O Tribunal do Seixal condenou, esta terça-feira, o inspetor da Polícia Judiciária de Setúbal, João de Sousa, a uma pena de cinco anos e meio de prisão efetiva pelos crimes de corrupção passiva e violação de segredo de funcionário.

João de Sousa era suspeito de envolvimento em negócios com a venda de ouro e estava em prisão preventiva em Évora desde 2014.

O processo envolve outros 33 arguidos, incluindo quatro empresas, acusados de associação criminosa e de uma fraude fiscal de mais de seis milhões e meio de euros em negócios de ouro. 

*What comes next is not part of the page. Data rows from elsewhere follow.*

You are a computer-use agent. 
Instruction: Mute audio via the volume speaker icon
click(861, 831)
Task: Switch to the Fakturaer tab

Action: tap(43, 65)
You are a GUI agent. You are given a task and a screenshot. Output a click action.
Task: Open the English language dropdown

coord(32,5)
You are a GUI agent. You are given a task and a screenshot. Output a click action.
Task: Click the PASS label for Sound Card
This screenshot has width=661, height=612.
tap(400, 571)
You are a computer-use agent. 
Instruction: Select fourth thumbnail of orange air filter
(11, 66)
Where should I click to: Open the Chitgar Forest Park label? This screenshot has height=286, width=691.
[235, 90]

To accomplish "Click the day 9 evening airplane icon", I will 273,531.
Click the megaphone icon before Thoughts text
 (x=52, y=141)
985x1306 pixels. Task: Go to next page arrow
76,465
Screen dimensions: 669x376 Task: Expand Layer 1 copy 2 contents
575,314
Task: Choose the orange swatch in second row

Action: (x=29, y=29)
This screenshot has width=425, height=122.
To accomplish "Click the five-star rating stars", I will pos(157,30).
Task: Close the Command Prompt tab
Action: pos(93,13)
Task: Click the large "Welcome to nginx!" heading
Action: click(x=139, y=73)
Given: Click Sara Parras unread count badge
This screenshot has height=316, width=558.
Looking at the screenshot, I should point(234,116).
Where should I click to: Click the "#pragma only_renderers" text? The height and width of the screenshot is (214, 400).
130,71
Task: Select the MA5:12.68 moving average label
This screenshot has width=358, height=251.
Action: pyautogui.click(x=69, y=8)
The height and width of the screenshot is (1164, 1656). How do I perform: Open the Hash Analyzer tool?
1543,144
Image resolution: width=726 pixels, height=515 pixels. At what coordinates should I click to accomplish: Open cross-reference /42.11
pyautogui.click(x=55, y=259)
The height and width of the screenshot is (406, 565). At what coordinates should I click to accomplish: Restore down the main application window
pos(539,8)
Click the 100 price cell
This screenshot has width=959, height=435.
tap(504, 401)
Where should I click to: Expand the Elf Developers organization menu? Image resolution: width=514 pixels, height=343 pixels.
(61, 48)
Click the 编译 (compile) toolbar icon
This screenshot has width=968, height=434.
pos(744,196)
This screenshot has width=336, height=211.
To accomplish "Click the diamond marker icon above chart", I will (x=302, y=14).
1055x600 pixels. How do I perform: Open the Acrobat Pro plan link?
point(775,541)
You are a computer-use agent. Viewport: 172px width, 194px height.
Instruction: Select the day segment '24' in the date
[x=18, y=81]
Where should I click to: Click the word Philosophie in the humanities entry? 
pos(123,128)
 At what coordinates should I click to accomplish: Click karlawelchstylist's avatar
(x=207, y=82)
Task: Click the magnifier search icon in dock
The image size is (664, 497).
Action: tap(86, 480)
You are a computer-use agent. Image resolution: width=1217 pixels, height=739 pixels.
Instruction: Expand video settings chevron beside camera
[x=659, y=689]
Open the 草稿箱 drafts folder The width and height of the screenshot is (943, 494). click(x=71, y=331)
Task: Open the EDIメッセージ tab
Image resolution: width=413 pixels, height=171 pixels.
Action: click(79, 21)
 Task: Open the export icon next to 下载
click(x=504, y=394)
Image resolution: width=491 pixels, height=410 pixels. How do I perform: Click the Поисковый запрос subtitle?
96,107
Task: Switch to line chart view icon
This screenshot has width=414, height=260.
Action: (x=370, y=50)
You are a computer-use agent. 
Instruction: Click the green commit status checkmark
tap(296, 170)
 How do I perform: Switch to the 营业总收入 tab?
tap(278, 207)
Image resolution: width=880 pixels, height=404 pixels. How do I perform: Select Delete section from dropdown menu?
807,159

Paulo Martinho, ex-presidente da Associação de Comerciantes de Ourivesaria e Relojoaria do Sul, teve a pena mais pesada, tendo sido condenado a 10 anos de prisão pelos crimes de branqueamento de capitais, fraude fiscal, corrupção ativa e falsificação de documentos. Também a mulher de Paulo Martinho, Maria Celeste Rodrigues, foi condenada a cinco anos de prisão.

A arguida Florbela Gaspar foi condenada a sete anos de prisão pelos crimes de branqueamento agravado, fraude fiscal, corrupção ativa e falsificação.

O arguido Rui Faria foi condenado a cinco anos e meio de prisão pelos crimes de branqueamento e fraude fiscal, tendo sido absolvido do crime de associação criminosa, acusação que o tribunal deixou cair para os mais de 30 arguidos no processo.

Três outros arguidos no processo ficaram com pena suspensa enquanto os restantes foram absolvidos.

A juíza que procedeu à leitura do acórdão, desejou que a condenação dos arguidos sirva para uma análise da sociedade em que que vivemos, porque "o lucro e a ganância não justificam qualquer prática ilícita".

Os principais arguidos no processo adquiriam peças em ouro através de lojas próprias e de angariadores espalhados pela zona da Grande Lisboa e Alentejo, sem procederem à respetiva declaração fiscal e à comunicação, obrigatória, à Polícia Judiciária.

Apesar de ter deixado cair o crime de associação criminosa, o tribunal deu como provados diversos crimes graves que resultaram na aplicação de penas de prisão efetiva, sendo que alguns dos arguidos condenados, além de perderem os bens que lhes foram apreendidos durante a investigação, terão ainda de pagar avultadas indemnizações ao Estado.

À saída do tribunal, a advogada Sónia Santos Lima, admitiu recorrer da pena aplicada do inspetor da Polícia Judiciária, João de Sousa, mas admitiu que o seu constituinte já esperava uma condenação.

"Ele já estava à espera, tanto que nós recebemos um despacho da meritíssima de alteração da qualificação jurídica, em que referia a vantagem patrimonial futura, em relação ao laboratório forense. Não foi uma surpresa, já estava à espera da condenação", disse a advogada.

De acordo com Sónia Santos Lima, a expetativa de João de Sousa de construir um laboratório forense, que seria financiado por Paulo Martinho, terá sido um dos elementos fundamentais para a condenação do inspetor da Polícia Judiciária de Setúbal pelo crime de corrupção passiva.